**EXERCISE DETAILS**
Your answer should hold only the lines from the one with "The height and width of the screenshot is (788, 1283)." through the end of the listing below, each retyped exactly.

**SUPPLIED DATA**
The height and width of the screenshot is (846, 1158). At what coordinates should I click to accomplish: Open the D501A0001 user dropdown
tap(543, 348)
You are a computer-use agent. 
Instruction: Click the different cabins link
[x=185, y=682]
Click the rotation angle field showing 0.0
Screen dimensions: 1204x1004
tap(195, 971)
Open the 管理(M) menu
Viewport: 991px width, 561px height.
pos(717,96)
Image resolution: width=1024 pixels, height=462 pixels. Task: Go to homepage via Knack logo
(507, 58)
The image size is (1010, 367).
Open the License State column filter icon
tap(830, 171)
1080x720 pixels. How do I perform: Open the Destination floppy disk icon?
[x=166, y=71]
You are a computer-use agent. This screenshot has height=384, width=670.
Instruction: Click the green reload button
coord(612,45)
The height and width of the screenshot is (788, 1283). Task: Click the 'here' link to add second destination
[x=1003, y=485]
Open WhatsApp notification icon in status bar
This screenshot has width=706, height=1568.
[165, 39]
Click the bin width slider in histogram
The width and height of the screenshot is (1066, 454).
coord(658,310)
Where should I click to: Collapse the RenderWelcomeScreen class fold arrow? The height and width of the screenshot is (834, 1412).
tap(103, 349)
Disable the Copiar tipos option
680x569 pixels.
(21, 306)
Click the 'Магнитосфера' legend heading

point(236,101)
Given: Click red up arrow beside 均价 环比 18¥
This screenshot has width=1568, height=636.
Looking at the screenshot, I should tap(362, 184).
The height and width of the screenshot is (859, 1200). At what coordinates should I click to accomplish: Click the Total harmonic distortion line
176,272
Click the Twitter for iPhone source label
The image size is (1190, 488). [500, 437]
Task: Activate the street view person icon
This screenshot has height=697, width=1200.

**TASK SOLUTION**
The height and width of the screenshot is (788, 1283). Task: Click the 'here' link to add second destination
[x=1003, y=485]
Open WhatsApp notification icon in status bar
This screenshot has width=706, height=1568.
[165, 39]
Click the bin width slider in histogram
The width and height of the screenshot is (1066, 454).
coord(658,310)
Where should I click to: Collapse the RenderWelcomeScreen class fold arrow? The height and width of the screenshot is (834, 1412).
tap(103, 349)
Disable the Copiar tipos option
680x569 pixels.
(21, 306)
Click the 'Магнитосфера' legend heading

point(236,101)
Given: Click red up arrow beside 均价 环比 18¥
This screenshot has width=1568, height=636.
Looking at the screenshot, I should tap(362, 184).
The height and width of the screenshot is (859, 1200). At what coordinates should I click to accomplish: Click the Total harmonic distortion line
176,272
Click the Twitter for iPhone source label
The image size is (1190, 488). [500, 437]
Task: Activate the street view person icon
This screenshot has height=697, width=1200.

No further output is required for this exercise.